Toward Fairness via Maximum Mean Discrepancy Regularization on Logits Space

TL;DR

This work tackles fairness in high-risk computer-vision tasks by addressing Equalized Odds through a logits-space regularizer. The authors introduce Logits-MMD, which minimizes the Maximum Mean Discrepancy between the logit distributions of different sensitive groups for each class, integrated with standard cross-entropy loss as $\min_{\Theta} L_{CE}(\Theta) + \lambda L_{MMD}(\Theta)$. They argue that prior logits-space methods (Gaussian Assumption and Histogram Approximation) impose distributional priors that misalign with EO, and demonstrate that MMD provides a principled, threshold-free alignment via RKHS with a Gaussian kernel. Empirically, Logits-MMD achieves state-of-the-art equalized odds performance on CelebA and UTK Face, and generalizes to bias scenarios in Dogs and Cats, confirming its robustness and practical impact for fair facial attribute classification. The approach offers a principled, scalable path to fair predictions without onerous distributional assumptions, with broad applicability to multi-attribute fairness in vision systems.

Abstract

Fairness has become increasingly pivotal in machine learning for high-risk applications such as machine learning in healthcare and facial recognition. However, we see the deficiency in the previous logits space constraint methods. Therefore, we propose a novel framework, Logits-MMD, that achieves the fairness condition by imposing constraints on output logits with Maximum Mean Discrepancy. Moreover, quantitative analysis and experimental results show that our framework has a better property that outperforms previous methods and achieves state-of-the-art on two facial recognition datasets and one animal dataset. Finally, we show experimental results and demonstrate that our debias approach achieves the fairness condition effectively.

Figures (4)

• Figure 1: The Logits-MMD constraint pulls the logits distribution of different sensitive groups together i.e. A = 0 and A = 1. (a) is an example of logits distribution without Logits-MMD constraint. (b) is an example of imposing Logits-MMD constraint.
• Figure 2: The illustrative concept of Logits-MMD. $L_{MMD}$ minimizes the logits distribution discrepancy between each sensitive group for the same class and achieves fairness. $L_{CE}$ is the cross-entropy loss, which enforces the model in achieving high predictive accuracy
• Figure 3: The result of GA and MMD fitting a toy example of a multimodal distribution.
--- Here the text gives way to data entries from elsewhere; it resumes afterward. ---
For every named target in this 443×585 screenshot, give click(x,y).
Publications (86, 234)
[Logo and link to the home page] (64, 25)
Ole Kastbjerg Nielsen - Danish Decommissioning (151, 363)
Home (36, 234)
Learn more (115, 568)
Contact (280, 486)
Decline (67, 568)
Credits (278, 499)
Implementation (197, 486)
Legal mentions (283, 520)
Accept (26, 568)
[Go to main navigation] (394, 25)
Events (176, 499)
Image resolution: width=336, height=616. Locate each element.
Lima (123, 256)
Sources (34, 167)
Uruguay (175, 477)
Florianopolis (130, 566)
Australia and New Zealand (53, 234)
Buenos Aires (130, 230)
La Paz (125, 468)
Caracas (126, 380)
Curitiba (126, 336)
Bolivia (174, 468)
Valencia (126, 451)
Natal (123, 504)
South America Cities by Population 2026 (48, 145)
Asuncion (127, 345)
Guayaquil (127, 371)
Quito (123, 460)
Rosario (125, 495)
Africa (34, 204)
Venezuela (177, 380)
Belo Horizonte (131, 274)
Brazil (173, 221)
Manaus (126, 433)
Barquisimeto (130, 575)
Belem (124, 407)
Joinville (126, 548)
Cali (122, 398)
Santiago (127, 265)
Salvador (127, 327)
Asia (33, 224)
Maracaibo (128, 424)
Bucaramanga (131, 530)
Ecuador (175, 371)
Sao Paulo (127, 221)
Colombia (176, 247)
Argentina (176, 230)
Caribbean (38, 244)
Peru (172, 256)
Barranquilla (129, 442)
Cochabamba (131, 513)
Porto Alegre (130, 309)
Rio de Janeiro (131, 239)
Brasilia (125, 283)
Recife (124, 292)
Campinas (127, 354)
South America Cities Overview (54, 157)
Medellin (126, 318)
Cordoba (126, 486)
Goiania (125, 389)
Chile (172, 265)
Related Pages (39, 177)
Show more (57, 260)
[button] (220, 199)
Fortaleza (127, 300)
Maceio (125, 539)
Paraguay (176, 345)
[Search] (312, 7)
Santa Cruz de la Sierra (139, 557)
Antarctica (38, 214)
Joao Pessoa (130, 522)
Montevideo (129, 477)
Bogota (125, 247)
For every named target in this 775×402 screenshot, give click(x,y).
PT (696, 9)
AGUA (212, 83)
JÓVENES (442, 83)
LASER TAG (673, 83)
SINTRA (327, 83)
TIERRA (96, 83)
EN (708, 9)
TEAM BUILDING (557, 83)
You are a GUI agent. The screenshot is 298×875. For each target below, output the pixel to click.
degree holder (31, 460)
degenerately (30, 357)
MMD could fit well on the ground truth toy example, while GA cannot. The x-axis is the value of the data points from the toy example, and the y-axis is the density.
• Figure 4: The first row is the confidence score PDF with the ground truth as $Big \ Nose$ (B), and the second is the ground truth as $Not \ Big \ Nose$ (NB). From left to right are Logits-MMD, CNN, Gaussian Assumption (GA), and Histogram Approximation (HA), respectively."T" refers to the target attribute, and "S" to the sensitive attribute. The density estimation will smooth the curve at the max and min points, so there will be values that exceed 1 and less than 0.